Motherboard Specifications

CPU Interface
Slot-1
Chipset
VIA Apollo Pro 133A
VIA 694X North Bridge
VIA 686A South Bridge
L2 Cache
N/A (on-chip)
Form Factor
ATX
Bus Speeds
66 / 100 / 112 / 124
133 / 142 / 152
Voltages Supported
Auto Detect
Memory Slots
4 168-pin DIMM Slots
Expansion Slots
1 AMR Slot
1 AGP Slot
5 PCI Slots (2 Full Length)
1 ISA Slot (1 Shared / 1 Full Length)
Onboard Sound
Analog Devices AD1881 AC 97
Aureal 8810 PCI (optional)
BIOS
AMI Simple Setup 1.20C
Gigabyte DualBIOS

The Good

For our recent VIA Apollo Pro 133/133A Motherboard Roundup, Gigabyte provided us with two boards that met our criteria - the 6VX-4X and the 6VX7-4X. Both are standard ATX boards that feature the VIA 133A chipset with the main difference being the CPU interface - the 6VX-4X is Slot-1 based, while the 6VX7-4X is a Socket-370 board. Although Intel is moving their entire CPU line to the Socket-370 format, a complete transition is still quite a while off and the Slot-1 interface currently offers more flexibility thanks to Socket-370 to Slot-1 converters, often called Slockets. While both boards performed ahead of the pack, we picked the 6VX-4X to receive the prestigious AnandTech Editor's Choice Gold Award.

Both boards feature a 5/1/1/1 (PCI/ISA/AGP/AMR) slot configuration and use the VIA 133A chipset, but the similarities stop there. First, the 6VX-4X gains an additional DIMM slot, for a total of 4. Although the 694X North Bridge technically supports 8 banks of memory, which is normally sufficient for 4 DIMM slots, the PC133 specifications recommends a maximum of 6 banks, which normally translates to 3 DIMM slots.

Gigabyte's solution - provide 4 DIMM slots for those that would like to push the spec but recommend that only 6 banks of memory be installed (ie if all 4 slots are used, DIMM's 3 & 4 should be single sided modules). Of course since the chipset does support 8 banks of memory, you can use 4 double sided DIMM's, but know that you are exceeding the PC133 spec. The slots themselves are capable of accepting PC100 or PC133 SDRAM as well as VC100 or VC133 Virtual Channel SDRAM. With the latter two being nothing more than vaporware in the market right now, PC100/PC133 memory is really what you can expect to use with the board. The ATX power supply connector is located between the DIMM slots and the Slot-1 interface, which could pose a problem for those using larger heatsinks on their CPU's.

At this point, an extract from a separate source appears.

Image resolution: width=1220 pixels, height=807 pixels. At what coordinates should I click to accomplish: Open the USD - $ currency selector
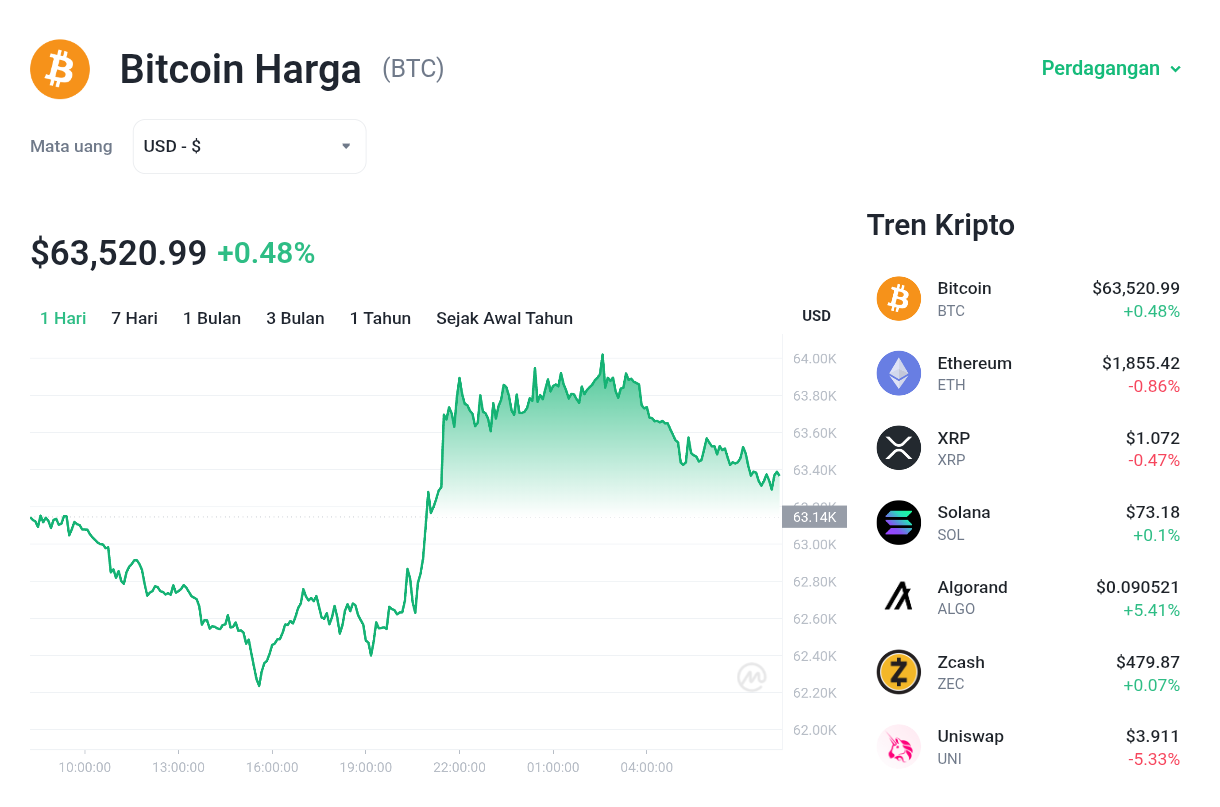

An orange heatsink is attached to the VIA 694X North Bridge with thermal tape. The VIA 694X is the source of the AGP 4X and official 133MHz front side bus frequency support on the 6VX-4X. Unlike the i820 with its RAMBUS interface, the 694X uses an SDRAM memory interface, which is a large part of its huge popularity. The memory bus itself can run at either the FSB frequency, which by default is 100MHz, or at FSB +/- 33MHz which would put the memory bus at 133MHz while the FSB runs at 100MHz. The ability to set the memory bus frequency allows PC100 memory owners to use their memory without having to upgrade to PC133 while at the same time not sacrificing performance for those that do have PC133 memory. For full details on the Apollo Pro 133A chipset, see our VIA Apollo Pro 133/133A Motherboard Roundup and our first look at the VIA Apollo Pro 133A.